> _Exercise directions_:
What lines of the data include the string "resolution"? Copy them all.

> _Records supplied_:
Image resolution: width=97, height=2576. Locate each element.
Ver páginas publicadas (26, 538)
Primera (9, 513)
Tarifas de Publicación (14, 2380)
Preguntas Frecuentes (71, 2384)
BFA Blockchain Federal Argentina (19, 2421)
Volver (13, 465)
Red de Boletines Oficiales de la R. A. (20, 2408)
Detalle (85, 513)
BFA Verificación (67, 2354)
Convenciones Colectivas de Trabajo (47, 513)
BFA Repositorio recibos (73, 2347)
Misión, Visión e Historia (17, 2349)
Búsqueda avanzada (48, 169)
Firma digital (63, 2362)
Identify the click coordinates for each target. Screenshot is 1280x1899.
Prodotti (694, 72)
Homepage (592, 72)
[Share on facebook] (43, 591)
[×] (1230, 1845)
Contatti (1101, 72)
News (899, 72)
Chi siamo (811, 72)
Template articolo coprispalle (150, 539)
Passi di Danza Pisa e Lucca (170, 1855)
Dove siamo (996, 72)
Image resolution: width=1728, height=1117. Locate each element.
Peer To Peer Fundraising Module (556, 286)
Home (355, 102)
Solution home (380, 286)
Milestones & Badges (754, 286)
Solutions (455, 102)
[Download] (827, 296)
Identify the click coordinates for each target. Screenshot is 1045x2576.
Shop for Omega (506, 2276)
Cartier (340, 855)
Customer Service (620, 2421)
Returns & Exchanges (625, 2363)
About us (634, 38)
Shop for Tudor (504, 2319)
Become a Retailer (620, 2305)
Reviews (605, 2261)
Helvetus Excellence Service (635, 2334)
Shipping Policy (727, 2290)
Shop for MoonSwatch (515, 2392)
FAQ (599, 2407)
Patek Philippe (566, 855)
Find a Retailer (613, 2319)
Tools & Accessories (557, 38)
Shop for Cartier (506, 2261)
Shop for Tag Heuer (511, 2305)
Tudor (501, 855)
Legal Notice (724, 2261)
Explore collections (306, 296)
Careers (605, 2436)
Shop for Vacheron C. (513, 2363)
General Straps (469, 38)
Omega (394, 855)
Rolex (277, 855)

> _Result_:
Image resolution: width=97, height=2576. Locate each element.
Image resolution: width=1728, height=1117. Locate each element.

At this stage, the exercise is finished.